# PROBLEM DETAILS
Read the data and repeat all of it exactly.

# ENTRIES PROVIDED

-.-.-

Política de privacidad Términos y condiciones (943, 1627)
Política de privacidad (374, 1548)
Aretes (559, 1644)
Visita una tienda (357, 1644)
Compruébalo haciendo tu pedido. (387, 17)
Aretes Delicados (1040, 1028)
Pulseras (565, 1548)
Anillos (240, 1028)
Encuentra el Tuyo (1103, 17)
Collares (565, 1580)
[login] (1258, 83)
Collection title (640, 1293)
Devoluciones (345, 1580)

-.-.-

# WRITTEN RESPONSE
Política de privacidad Términos y condiciones (943, 1627)
Política de privacidad (374, 1548)
Aretes (559, 1644)
Visita una tienda (357, 1644)
Compruébalo haciendo tu pedido. (387, 17)
Aretes Delicados (1040, 1028)
Pulseras (565, 1548)
Anillos (240, 1028)
Encuentra el Tuyo (1103, 17)
Collares (565, 1580)
[login] (1258, 83)
Collection title (640, 1293)
Devoluciones (345, 1580)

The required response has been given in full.